Le protocole, n° 6 fixe les modalités des critères. Il précise que le critère de stabilité de prix signifie qu'un Etat membre a un degré de stabilité des prix durable et un taux d'inflation moyen observé au cours d'une période d'un an qui ne dépasse pas de plus de 1,5 % celui des trois Etats membres au plus présentant les meilleurs résultats en matière de stabilité des prix.

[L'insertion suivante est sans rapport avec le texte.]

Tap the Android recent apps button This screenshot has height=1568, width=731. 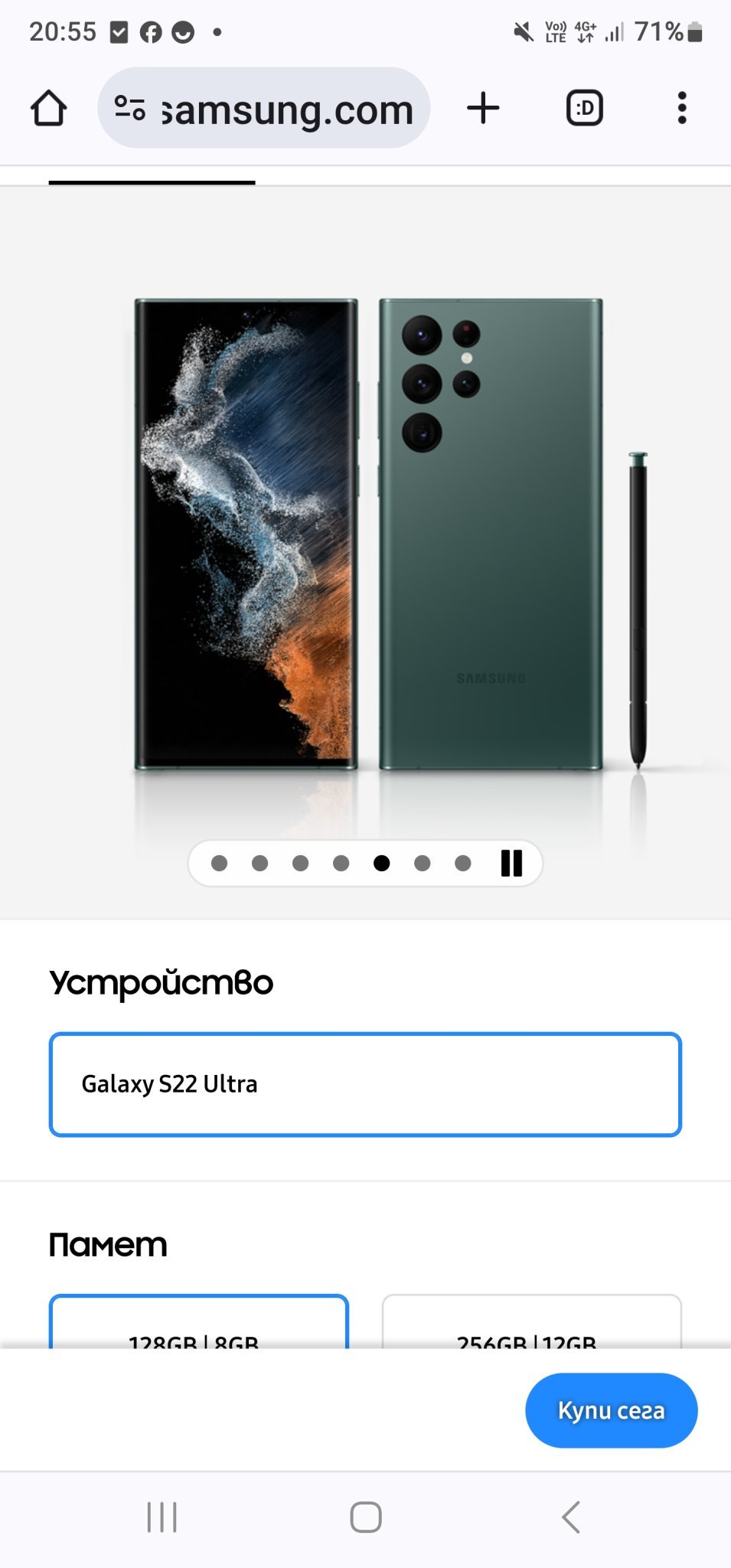[x=162, y=1517]
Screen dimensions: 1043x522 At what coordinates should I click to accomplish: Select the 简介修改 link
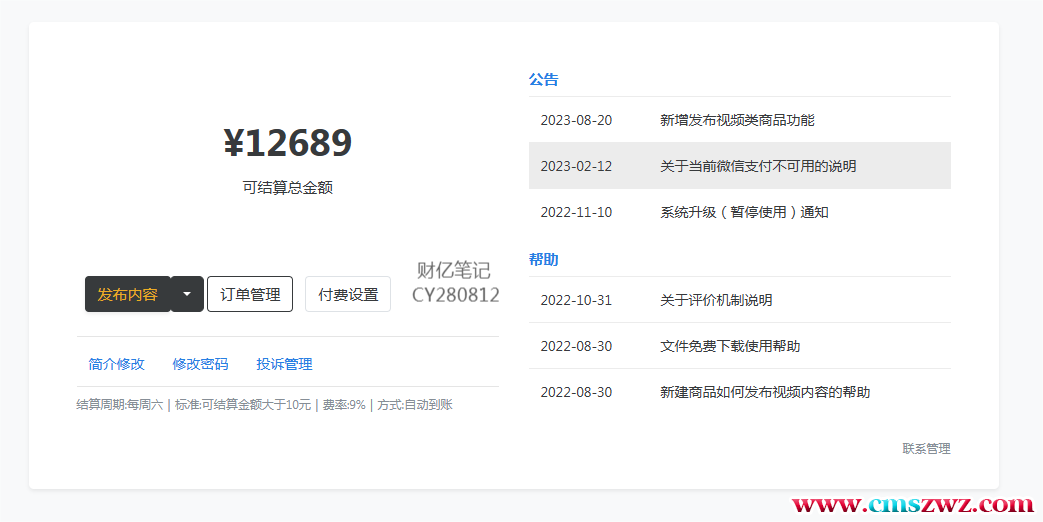[116, 364]
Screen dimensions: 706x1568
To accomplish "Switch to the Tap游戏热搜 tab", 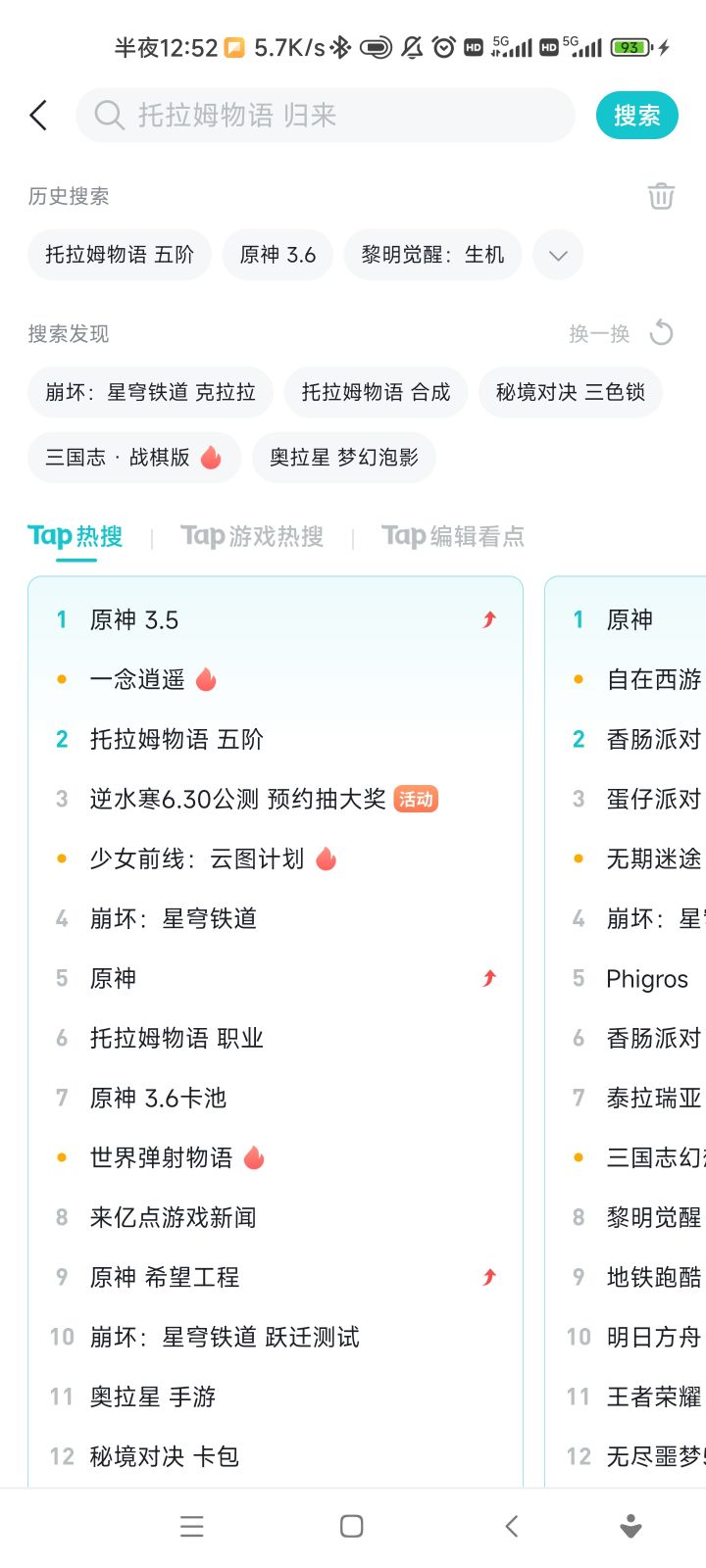I will (252, 536).
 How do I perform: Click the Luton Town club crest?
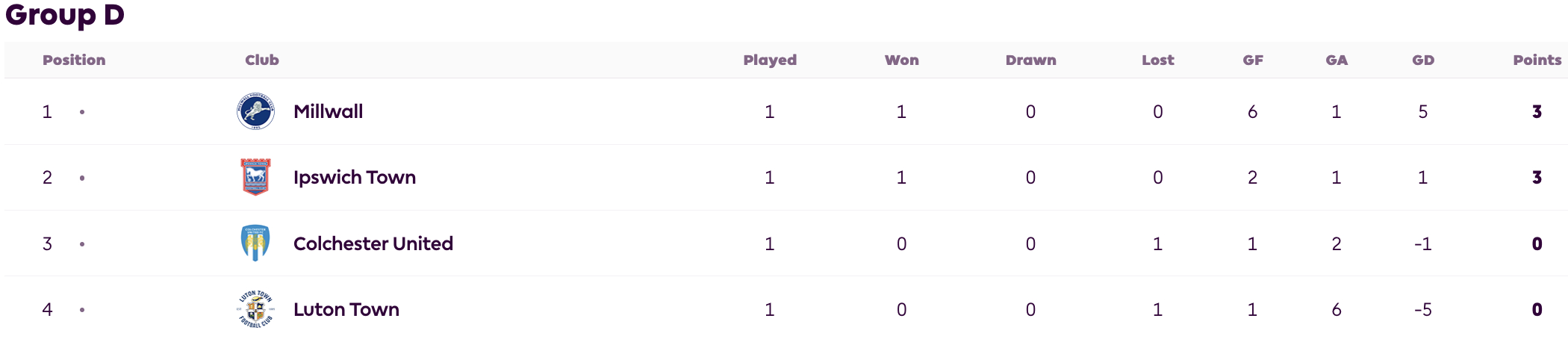pyautogui.click(x=255, y=309)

S'agissant du critère relatif à la situation des finances publiques , le protocole reprend fidèlement les termes de l'article 109J en prévoyant que le caractère soutenable de la situation des finances publiques sera atteint si l'Etat membre ne fait pas l'objet au moment de l'examen d'une décision du Conseil visée à l'article 104C paragraphe 6 du traité concernant l'existence d'un déficit excessif dans l'Etat membre concerné.

En ce qui concerne le critère de participation au mécanisme de change , il signifie que la monnaie de l'Etat concerné a respecté les marges normales de fluctuation prévues sans connaître de tensions graves pendant au moins les deux dernières années précédant l'examen.

Enfin, s'agissant du critère des taux d'intérêt , il signifie que l'Etat membre n'a pas eu, pendant l'année précédant l'examen, un taux d'intérêt nominal moyen à long terme excédant de 2 % celui des trois Etats membres au plus présentant les meilleurs résultats en matière de stabilité des prix.

Compte tenu du renvoi opéré à l'article 104C du traité, le second protocole pertinent est le protocole n° 5 sur la procédure concernant les déficits excessifs. Celle-ci fait l'objet de développements approfondis dans le chapitre II de ce rapport qui rappelle, en particulier, les valeurs retenues pour apprécier la discipline budgétaire dans les Etats membres. Mais, une curiosité doit être remarquée.

Il est en effet souligné dans la suite de ce rapport qu'une lecture à la lettre du texte de l'article 104 C semble exclure qu'une décision du Conseil prise dans le cadre du paragraphe 6 du traité "place" en situation de déficit excessif un Etat membre qui ferait preuve de laxisme dans la maîtrise de sa dette publique.

Ce n'est donc que par le truchement d'une interprétation très extensive mais conforme à la logique économique que le critère de la dette publique a pu être pris en considération pour apprécier l'aptitude d'un Etat membre à adopter l'euro.

Il reste que l'on attend mieux de l'ordre juridique européen que le recours à la syllepse dont on rappelle que, "figure de grammaire réglant l'accord des mots, non d'après les règles grammaticales, mais d'après les vues particulières de l'esprit", elle a sans doute plus de charme et de justification dans la littérature que dans les textes de droit.

S'agissant des " facteurs supplémentaires ", c'est également de la pratique de la Commission qu'on peut tirer quelques enseignements sur leur sens.

C'est en effet une appréciation large dont dispose la Commission pour apprécier les différents "facteurs supplémentaires" énoncés par le traité.